==== The input

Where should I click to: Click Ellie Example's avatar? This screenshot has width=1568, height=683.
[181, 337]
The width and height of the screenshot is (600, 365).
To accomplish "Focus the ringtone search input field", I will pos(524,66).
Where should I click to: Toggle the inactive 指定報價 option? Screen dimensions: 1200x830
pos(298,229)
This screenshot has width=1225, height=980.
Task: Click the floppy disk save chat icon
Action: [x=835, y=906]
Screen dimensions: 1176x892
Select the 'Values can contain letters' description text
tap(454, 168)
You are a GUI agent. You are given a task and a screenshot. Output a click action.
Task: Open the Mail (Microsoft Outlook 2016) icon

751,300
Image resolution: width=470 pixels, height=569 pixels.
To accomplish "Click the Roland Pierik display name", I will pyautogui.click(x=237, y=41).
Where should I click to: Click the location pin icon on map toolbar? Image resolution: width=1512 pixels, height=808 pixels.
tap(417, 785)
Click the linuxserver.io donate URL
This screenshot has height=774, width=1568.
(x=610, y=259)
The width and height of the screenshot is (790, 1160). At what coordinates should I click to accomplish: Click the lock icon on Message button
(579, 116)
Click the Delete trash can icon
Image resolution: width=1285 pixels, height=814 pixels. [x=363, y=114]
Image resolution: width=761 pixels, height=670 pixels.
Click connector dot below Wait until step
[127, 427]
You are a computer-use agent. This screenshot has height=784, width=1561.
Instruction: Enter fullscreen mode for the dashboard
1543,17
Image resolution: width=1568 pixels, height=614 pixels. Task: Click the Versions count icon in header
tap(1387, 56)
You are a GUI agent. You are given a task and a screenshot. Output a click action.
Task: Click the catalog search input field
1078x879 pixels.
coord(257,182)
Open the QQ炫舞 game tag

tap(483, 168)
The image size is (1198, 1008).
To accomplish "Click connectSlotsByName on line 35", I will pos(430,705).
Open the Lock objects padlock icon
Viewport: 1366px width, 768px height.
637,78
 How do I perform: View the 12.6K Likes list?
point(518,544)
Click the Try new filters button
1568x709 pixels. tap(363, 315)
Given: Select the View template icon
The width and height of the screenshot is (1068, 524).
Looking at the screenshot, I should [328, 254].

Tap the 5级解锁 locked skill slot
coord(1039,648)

========

Output the records above, each one exactly, with none left out.

Exercise answer:
Where should I click to: Click Ellie Example's avatar? This screenshot has width=1568, height=683.
[181, 337]
The width and height of the screenshot is (600, 365).
To accomplish "Focus the ringtone search input field", I will pos(524,66).
Where should I click to: Toggle the inactive 指定報價 option? Screen dimensions: 1200x830
pos(298,229)
This screenshot has width=1225, height=980.
Task: Click the floppy disk save chat icon
Action: [x=835, y=906]
Screen dimensions: 1176x892
Select the 'Values can contain letters' description text
tap(454, 168)
You are a GUI agent. You are given a task and a screenshot. Output a click action.
Task: Open the Mail (Microsoft Outlook 2016) icon

751,300
Image resolution: width=470 pixels, height=569 pixels.
To accomplish "Click the Roland Pierik display name", I will pyautogui.click(x=237, y=41).
Where should I click to: Click the location pin icon on map toolbar? Image resolution: width=1512 pixels, height=808 pixels.
tap(417, 785)
Click the linuxserver.io donate URL
This screenshot has height=774, width=1568.
(x=610, y=259)
The width and height of the screenshot is (790, 1160). At what coordinates should I click to accomplish: Click the lock icon on Message button
(579, 116)
Click the Delete trash can icon
Image resolution: width=1285 pixels, height=814 pixels. [x=363, y=114]
Image resolution: width=761 pixels, height=670 pixels.
Click connector dot below Wait until step
[127, 427]
You are a computer-use agent. This screenshot has height=784, width=1561.
Instruction: Enter fullscreen mode for the dashboard
1543,17
Image resolution: width=1568 pixels, height=614 pixels. Task: Click the Versions count icon in header
tap(1387, 56)
You are a GUI agent. You are given a task and a screenshot. Output a click action.
Task: Click the catalog search input field
1078x879 pixels.
coord(257,182)
Open the QQ炫舞 game tag

tap(483, 168)
The image size is (1198, 1008).
To accomplish "Click connectSlotsByName on line 35", I will pos(430,705).
Open the Lock objects padlock icon
Viewport: 1366px width, 768px height.
637,78
 How do I perform: View the 12.6K Likes list?
point(518,544)
Click the Try new filters button
1568x709 pixels. tap(363, 315)
Given: Select the View template icon
The width and height of the screenshot is (1068, 524).
Looking at the screenshot, I should [328, 254].

Tap the 5级解锁 locked skill slot
coord(1039,648)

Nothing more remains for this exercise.